On March 13, nearly 900 McMaster students voted unanimously for their student union to make a plan to build towards a student strike, setting an example for universities and colleges across the province, and the country.
That kind of attendance at a student union general assembly is unheard of in Ontario. Both the numbers, and the speeches at the meeting testified to the anger that students felt at the OSAP cuts, and their desire to take action. The size of the assembly also meant that it hit quorum (for the first time in over a decade!), which makes the vote binding on the student union.
This did not happen spontaneously. Students Against Austerity, a student club, had been mobilizing to bring students to the assembly since the OSAP cuts were announced: holding a town hall on Feb. 26, coordinating a McMaster contingent to Queen’s Park on March 4, holding speeches and marches on March 6, stickering and postering the campus, and most significantly, setting up a permanent table on campus for the weak prior to the vote, encouraging people to attend up until the last minute.
This example shows what is possible with leadership. There is nothing unique about students at McMaster, the same desire to fight the cuts exists everywhere. What made the difference was an organization actively engaging with students and pointing a way forward.
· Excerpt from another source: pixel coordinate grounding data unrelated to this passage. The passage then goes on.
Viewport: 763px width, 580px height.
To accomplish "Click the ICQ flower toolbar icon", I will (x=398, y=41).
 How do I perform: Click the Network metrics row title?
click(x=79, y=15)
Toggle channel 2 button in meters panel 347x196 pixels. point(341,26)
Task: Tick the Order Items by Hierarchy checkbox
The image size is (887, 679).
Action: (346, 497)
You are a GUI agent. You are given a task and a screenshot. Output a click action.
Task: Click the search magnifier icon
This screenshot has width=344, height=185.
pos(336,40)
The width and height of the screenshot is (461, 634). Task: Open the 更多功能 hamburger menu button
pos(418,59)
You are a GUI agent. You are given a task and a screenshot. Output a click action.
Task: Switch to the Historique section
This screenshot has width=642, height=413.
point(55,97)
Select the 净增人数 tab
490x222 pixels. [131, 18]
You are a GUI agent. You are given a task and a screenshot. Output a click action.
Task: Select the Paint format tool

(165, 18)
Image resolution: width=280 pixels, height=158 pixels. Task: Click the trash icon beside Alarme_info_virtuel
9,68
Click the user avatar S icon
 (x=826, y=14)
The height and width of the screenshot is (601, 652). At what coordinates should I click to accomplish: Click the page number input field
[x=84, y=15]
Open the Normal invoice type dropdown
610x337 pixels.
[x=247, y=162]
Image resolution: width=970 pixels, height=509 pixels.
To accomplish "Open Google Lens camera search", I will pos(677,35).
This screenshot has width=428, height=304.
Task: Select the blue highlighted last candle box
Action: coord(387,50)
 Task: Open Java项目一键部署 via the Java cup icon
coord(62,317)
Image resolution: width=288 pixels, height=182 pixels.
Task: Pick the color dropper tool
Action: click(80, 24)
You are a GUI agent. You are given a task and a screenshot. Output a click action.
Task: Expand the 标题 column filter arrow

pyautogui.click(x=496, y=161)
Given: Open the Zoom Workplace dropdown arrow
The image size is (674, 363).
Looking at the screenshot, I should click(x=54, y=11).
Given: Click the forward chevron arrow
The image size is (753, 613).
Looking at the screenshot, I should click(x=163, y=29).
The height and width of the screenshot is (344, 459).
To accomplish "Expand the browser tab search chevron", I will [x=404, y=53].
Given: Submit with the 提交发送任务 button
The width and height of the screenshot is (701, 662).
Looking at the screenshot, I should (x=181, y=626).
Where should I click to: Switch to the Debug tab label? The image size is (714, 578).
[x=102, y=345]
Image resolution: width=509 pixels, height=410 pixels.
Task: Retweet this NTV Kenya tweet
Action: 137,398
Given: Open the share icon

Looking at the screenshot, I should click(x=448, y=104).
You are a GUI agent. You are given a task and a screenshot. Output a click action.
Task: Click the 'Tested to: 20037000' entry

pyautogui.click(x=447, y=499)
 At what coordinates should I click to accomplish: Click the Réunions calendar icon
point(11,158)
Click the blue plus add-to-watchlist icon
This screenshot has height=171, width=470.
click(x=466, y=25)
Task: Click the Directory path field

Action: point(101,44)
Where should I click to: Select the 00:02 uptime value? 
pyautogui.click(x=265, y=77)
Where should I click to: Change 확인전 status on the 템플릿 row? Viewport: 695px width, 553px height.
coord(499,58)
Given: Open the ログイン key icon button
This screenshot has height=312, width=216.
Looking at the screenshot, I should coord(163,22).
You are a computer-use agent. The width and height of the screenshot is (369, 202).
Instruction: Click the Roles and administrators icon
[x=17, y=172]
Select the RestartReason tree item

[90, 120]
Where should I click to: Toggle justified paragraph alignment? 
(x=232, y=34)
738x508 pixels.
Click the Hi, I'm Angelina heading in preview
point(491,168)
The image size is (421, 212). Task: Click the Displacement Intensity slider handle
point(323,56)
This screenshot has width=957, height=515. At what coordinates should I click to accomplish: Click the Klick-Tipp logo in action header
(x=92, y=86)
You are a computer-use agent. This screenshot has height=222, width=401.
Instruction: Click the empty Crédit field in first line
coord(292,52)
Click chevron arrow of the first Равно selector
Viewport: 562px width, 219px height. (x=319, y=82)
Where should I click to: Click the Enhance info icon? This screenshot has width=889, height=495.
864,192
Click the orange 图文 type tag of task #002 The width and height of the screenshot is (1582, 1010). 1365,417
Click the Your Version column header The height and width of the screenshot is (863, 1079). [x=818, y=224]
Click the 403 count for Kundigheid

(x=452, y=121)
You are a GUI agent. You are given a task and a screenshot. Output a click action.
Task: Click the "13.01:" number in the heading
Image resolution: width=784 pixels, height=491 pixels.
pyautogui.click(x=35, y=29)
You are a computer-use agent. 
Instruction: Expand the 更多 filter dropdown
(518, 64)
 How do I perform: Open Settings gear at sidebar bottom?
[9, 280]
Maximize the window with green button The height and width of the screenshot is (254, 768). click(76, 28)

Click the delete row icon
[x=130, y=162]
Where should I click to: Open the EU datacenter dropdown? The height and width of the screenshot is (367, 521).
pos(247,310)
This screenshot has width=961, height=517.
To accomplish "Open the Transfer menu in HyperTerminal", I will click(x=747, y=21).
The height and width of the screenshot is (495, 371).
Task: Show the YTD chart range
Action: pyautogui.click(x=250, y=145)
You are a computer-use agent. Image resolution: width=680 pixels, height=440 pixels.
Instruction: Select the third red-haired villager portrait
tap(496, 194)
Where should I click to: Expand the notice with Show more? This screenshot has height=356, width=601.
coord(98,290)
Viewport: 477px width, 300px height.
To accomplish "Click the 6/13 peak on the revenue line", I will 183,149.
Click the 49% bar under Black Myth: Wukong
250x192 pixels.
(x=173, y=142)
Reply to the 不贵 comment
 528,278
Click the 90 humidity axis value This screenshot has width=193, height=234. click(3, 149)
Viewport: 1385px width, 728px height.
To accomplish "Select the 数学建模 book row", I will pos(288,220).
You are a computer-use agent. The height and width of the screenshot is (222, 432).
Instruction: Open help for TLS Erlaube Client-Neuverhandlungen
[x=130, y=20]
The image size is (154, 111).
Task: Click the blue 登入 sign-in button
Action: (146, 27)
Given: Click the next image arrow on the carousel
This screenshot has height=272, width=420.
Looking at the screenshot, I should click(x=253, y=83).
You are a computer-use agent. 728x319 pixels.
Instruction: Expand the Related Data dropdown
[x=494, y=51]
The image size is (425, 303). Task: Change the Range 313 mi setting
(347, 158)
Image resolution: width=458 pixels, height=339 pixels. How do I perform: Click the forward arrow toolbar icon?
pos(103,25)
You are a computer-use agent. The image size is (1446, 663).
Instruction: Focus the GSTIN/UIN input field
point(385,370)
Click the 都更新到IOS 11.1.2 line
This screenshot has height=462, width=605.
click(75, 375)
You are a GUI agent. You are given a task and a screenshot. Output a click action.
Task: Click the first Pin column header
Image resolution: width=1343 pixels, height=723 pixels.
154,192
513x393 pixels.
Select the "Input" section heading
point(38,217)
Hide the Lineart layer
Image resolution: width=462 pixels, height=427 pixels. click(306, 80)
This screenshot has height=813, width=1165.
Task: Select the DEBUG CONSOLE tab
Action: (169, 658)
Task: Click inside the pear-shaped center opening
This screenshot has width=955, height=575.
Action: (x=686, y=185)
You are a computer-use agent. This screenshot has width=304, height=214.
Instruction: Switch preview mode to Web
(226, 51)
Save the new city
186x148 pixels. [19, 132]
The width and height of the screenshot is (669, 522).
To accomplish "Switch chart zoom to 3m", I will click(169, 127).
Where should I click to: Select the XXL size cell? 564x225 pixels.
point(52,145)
And if a campus club can mobilize 900 students to a meeting, imagine how much greater of an impact the student unions, with all of their resources, can have.
Assemblies on strike plans should be called at every other postsecondary institution in Ontario. This is an opportunity to reach out to, mobilize, and win students over to the idea of a student strike; and ultimately, to put the struggle into the hands of the students themselves.
Just like students in Quebec did in 2012, we can stop Doug Ford’s attacks on education through a mass student strike.